Cas9 targeting sequence

For some multi-step editing projects (such as gene replacements), it is useful to include a new Cas9 targeting sequence in the repair template for use in a second editing step. We successfully used this Cas9 targeting sequence (PAM in bold): GGGAAGTTTGTCCAGAGCAG(AGG).

Precipitate forms during preparation of injection mix. Solution: Increase the concentration of KCl in injection mixture.

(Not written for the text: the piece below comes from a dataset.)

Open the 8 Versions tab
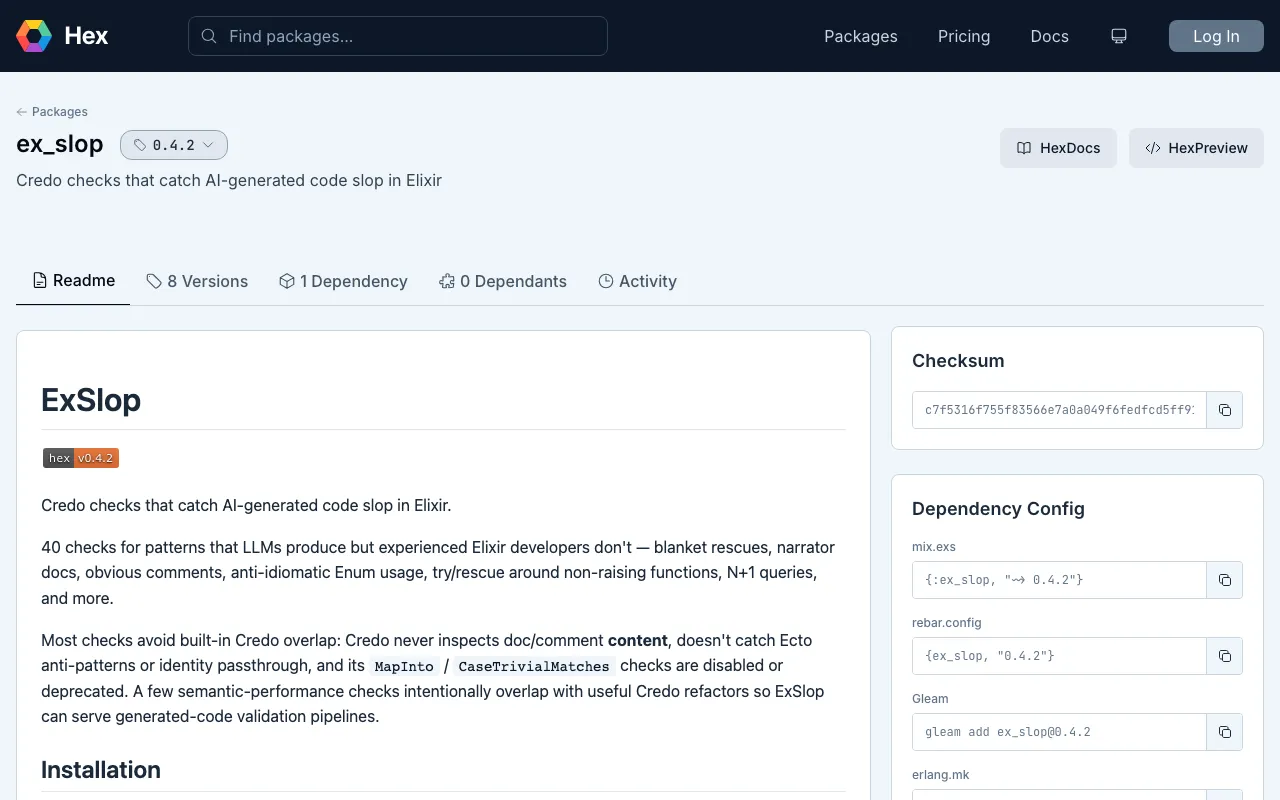 197,281
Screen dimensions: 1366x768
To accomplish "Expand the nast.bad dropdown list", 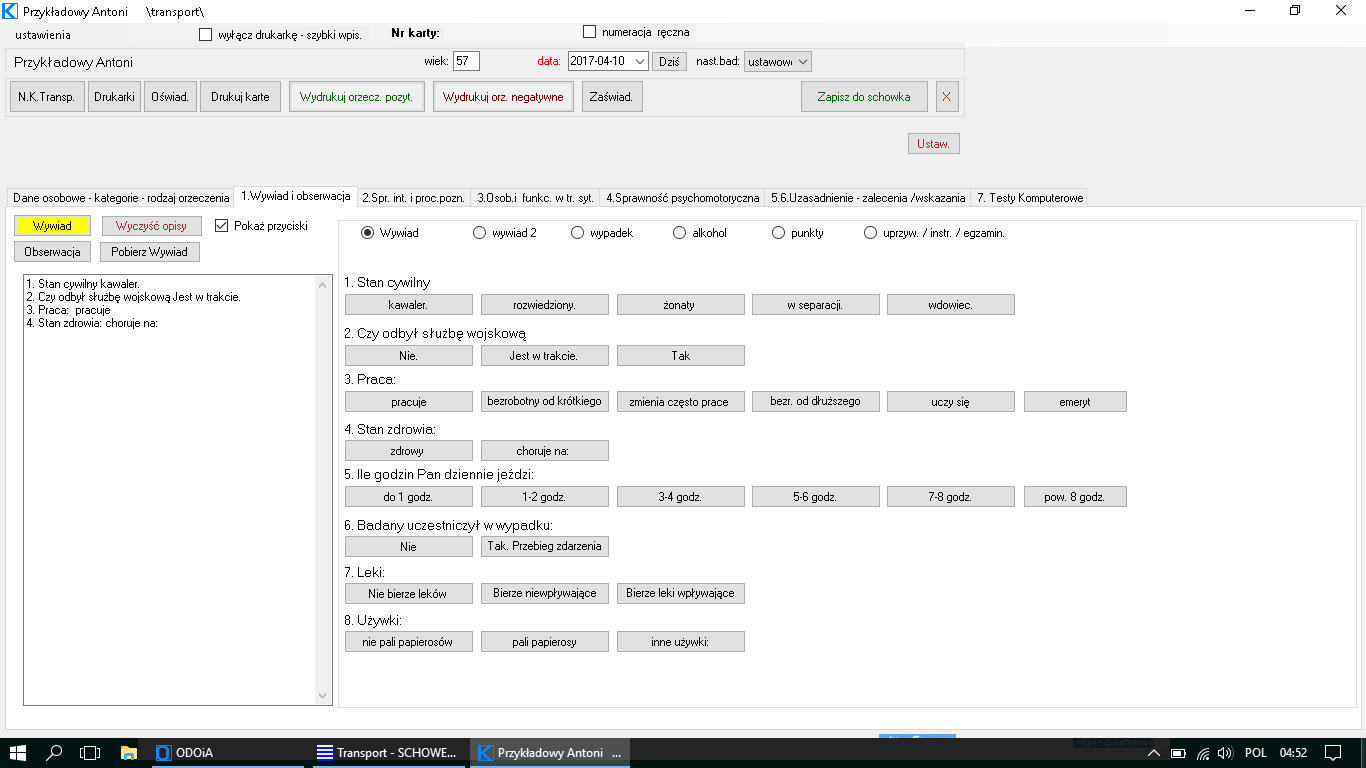I will pyautogui.click(x=802, y=61).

Injection needle clogs during injection

Solution: Spin the injection mixture for 10 min at 13,000 rpm.

No F1 Rollers

Solution: Increase the amount of dpy-10 crRNA in injection mixture. Careful, however, using too much dpy-10 reagents will result in a higher proportion of Roller worms that do not contain the edit at the locus of interest.

Genotyping PCR gives extra bands

Solution: Optimize PCR with different polymerase and vary oligo annealing temperatures. If problems continue to persist consider designing new screening PCR primers.

No desired edit or low editing efficiency

crRNA doesn’t cut efficiently. Design new crRNA. You can test crRNA activity in vitro [16] but we do not yet know how in vitro and in vivo activities compare. One way to determine crRNA efficiency in vivo is to use the crRNA in combination with an ssODN repair template designed to insert a restriction site right at the DSB. Insertion of a restriction site is efficient and easy to screen for.

Edit is too far from Cas9 cleavage site. Try a Cas9 targeting sequence closer to the edit.

Not enough template. Make sure template was present at high enough molarity (0.5 pmol/μL) in injection mix.

Screening method cannot identify edit. When screening for an insertion, make sure that the size difference is visible on gel, and that the smaller wild-type product does not out-compete synthesis of the larger insertion product.